*Data for this exercise*.
┌──

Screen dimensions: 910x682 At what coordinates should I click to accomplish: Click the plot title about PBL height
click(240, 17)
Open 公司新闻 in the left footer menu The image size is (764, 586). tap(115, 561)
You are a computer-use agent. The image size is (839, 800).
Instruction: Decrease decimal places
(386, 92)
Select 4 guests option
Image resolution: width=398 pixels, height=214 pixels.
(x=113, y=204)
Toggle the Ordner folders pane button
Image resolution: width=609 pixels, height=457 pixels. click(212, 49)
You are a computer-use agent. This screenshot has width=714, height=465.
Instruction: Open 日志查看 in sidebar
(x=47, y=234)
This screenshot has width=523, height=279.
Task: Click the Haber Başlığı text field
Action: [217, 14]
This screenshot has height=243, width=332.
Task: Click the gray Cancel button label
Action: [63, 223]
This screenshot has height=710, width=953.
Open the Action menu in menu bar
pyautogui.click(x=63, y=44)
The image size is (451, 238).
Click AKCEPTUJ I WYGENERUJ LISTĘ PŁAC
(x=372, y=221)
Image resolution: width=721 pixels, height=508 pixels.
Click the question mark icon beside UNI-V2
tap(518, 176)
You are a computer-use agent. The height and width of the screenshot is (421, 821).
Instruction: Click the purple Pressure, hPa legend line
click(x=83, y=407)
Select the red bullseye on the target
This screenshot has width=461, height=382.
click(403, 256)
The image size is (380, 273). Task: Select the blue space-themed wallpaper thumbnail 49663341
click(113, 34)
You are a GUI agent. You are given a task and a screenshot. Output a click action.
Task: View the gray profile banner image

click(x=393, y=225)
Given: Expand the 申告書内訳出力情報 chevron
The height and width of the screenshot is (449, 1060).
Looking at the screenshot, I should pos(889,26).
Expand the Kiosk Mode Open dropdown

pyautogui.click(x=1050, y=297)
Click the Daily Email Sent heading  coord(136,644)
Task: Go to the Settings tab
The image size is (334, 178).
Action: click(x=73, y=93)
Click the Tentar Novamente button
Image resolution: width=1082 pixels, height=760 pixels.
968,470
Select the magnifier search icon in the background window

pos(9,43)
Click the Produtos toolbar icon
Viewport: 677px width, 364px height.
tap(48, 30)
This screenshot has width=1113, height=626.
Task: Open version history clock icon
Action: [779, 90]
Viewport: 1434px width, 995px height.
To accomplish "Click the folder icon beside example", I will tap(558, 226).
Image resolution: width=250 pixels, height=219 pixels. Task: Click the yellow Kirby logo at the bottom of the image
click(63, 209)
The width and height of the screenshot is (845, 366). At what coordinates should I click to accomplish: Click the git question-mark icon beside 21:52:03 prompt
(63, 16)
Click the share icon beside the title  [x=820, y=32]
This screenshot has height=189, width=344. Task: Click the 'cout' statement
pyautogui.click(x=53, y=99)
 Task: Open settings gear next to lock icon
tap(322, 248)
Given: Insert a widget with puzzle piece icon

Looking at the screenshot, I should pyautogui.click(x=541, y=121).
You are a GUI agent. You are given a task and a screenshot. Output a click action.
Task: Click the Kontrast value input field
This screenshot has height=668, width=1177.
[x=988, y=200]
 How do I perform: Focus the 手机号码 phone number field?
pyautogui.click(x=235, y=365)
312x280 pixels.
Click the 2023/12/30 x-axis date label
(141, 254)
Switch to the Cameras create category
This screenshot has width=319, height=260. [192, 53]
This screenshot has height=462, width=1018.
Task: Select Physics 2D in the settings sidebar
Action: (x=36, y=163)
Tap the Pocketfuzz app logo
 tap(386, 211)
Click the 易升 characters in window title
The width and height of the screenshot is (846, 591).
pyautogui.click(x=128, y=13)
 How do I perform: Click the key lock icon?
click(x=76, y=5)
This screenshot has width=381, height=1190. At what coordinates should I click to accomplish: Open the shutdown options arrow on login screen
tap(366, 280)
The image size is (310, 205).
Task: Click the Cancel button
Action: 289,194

└──

*Exercise brief*. Retype each entry exactly.

*Response to the task*.
Screen dimensions: 910x682 At what coordinates should I click to accomplish: Click the plot title about PBL height
click(240, 17)
Open 公司新闻 in the left footer menu The image size is (764, 586). tap(115, 561)
You are a computer-use agent. The image size is (839, 800).
Instruction: Decrease decimal places
(386, 92)
Select 4 guests option
Image resolution: width=398 pixels, height=214 pixels.
(x=113, y=204)
Toggle the Ordner folders pane button
Image resolution: width=609 pixels, height=457 pixels. click(212, 49)
You are a computer-use agent. This screenshot has width=714, height=465.
Instruction: Open 日志查看 in sidebar
(x=47, y=234)
This screenshot has width=523, height=279.
Task: Click the Haber Başlığı text field
Action: [217, 14]
This screenshot has height=243, width=332.
Task: Click the gray Cancel button label
Action: [63, 223]
This screenshot has height=710, width=953.
Open the Action menu in menu bar
pyautogui.click(x=63, y=44)
The image size is (451, 238).
Click AKCEPTUJ I WYGENERUJ LISTĘ PŁAC
(x=372, y=221)
Image resolution: width=721 pixels, height=508 pixels.
Click the question mark icon beside UNI-V2
tap(518, 176)
You are a computer-use agent. The height and width of the screenshot is (421, 821).
Instruction: Click the purple Pressure, hPa legend line
click(x=83, y=407)
Select the red bullseye on the target
This screenshot has width=461, height=382.
click(403, 256)
The image size is (380, 273). Task: Select the blue space-themed wallpaper thumbnail 49663341
click(113, 34)
You are a GUI agent. You are given a task and a screenshot. Output a click action.
Task: View the gray profile banner image

click(x=393, y=225)
Given: Expand the 申告書内訳出力情報 chevron
The height and width of the screenshot is (449, 1060).
Looking at the screenshot, I should pos(889,26).
Expand the Kiosk Mode Open dropdown

pyautogui.click(x=1050, y=297)
Click the Daily Email Sent heading  coord(136,644)
Task: Go to the Settings tab
The image size is (334, 178).
Action: click(x=73, y=93)
Click the Tentar Novamente button
Image resolution: width=1082 pixels, height=760 pixels.
968,470
Select the magnifier search icon in the background window

pos(9,43)
Click the Produtos toolbar icon
Viewport: 677px width, 364px height.
tap(48, 30)
This screenshot has width=1113, height=626.
Task: Open version history clock icon
Action: [779, 90]
Viewport: 1434px width, 995px height.
To accomplish "Click the folder icon beside example", I will tap(558, 226).
Image resolution: width=250 pixels, height=219 pixels. Task: Click the yellow Kirby logo at the bottom of the image
click(63, 209)
The width and height of the screenshot is (845, 366). At what coordinates should I click to accomplish: Click the git question-mark icon beside 21:52:03 prompt
(63, 16)
Click the share icon beside the title  [x=820, y=32]
This screenshot has height=189, width=344. Task: Click the 'cout' statement
pyautogui.click(x=53, y=99)
 Task: Open settings gear next to lock icon
tap(322, 248)
Given: Insert a widget with puzzle piece icon

Looking at the screenshot, I should pyautogui.click(x=541, y=121).
You are a GUI agent. You are given a task and a screenshot. Output a click action.
Task: Click the Kontrast value input field
This screenshot has height=668, width=1177.
[x=988, y=200]
 How do I perform: Focus the 手机号码 phone number field?
pyautogui.click(x=235, y=365)
312x280 pixels.
Click the 2023/12/30 x-axis date label
(141, 254)
Switch to the Cameras create category
This screenshot has width=319, height=260. [192, 53]
This screenshot has height=462, width=1018.
Task: Select Physics 2D in the settings sidebar
Action: (x=36, y=163)
Tap the Pocketfuzz app logo
 tap(386, 211)
Click the 易升 characters in window title
The width and height of the screenshot is (846, 591).
pyautogui.click(x=128, y=13)
 How do I perform: Click the key lock icon?
click(x=76, y=5)
This screenshot has width=381, height=1190. At what coordinates should I click to accomplish: Open the shutdown options arrow on login screen
tap(366, 280)
The image size is (310, 205).
Task: Click the Cancel button
Action: 289,194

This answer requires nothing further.